◆ Task to carry out
Leave out the pictures, and copy exactly the lines from the line with "Image resolution: width=777" through the last line of the data below.

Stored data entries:
* * *
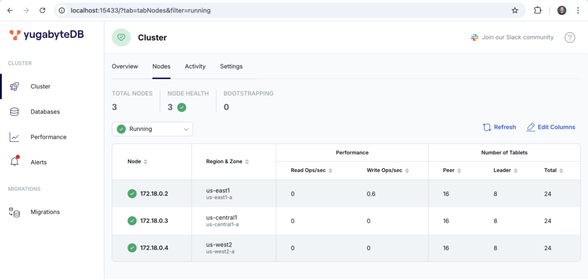This screenshot has width=588, height=279.
Task: Click Join our Slack community link
Action: pyautogui.click(x=512, y=37)
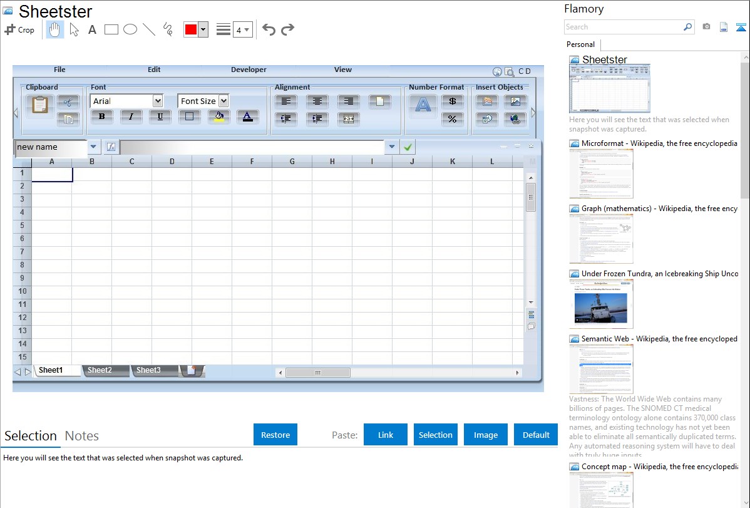
Task: Toggle bold formatting in Font group
Action: coord(101,117)
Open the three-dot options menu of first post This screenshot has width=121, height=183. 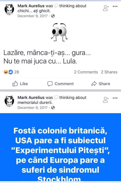[x=115, y=6]
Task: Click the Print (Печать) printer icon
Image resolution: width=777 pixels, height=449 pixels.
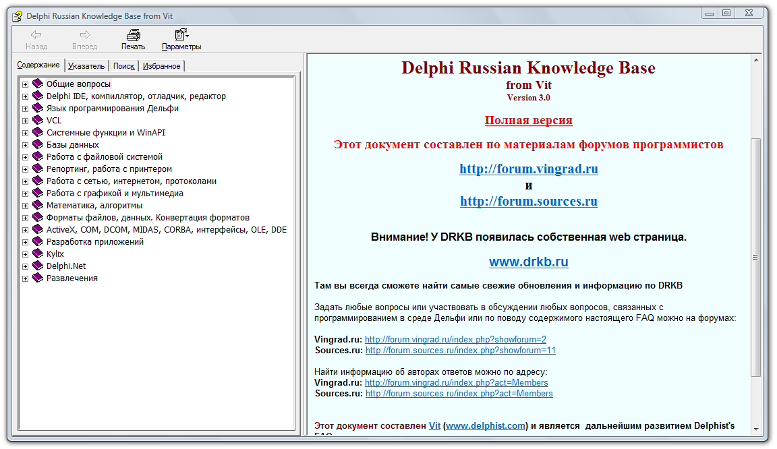Action: (134, 35)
* * *
◆ Response box
Image resolution: width=777 pixels, height=449 pixels.
Action: (134, 35)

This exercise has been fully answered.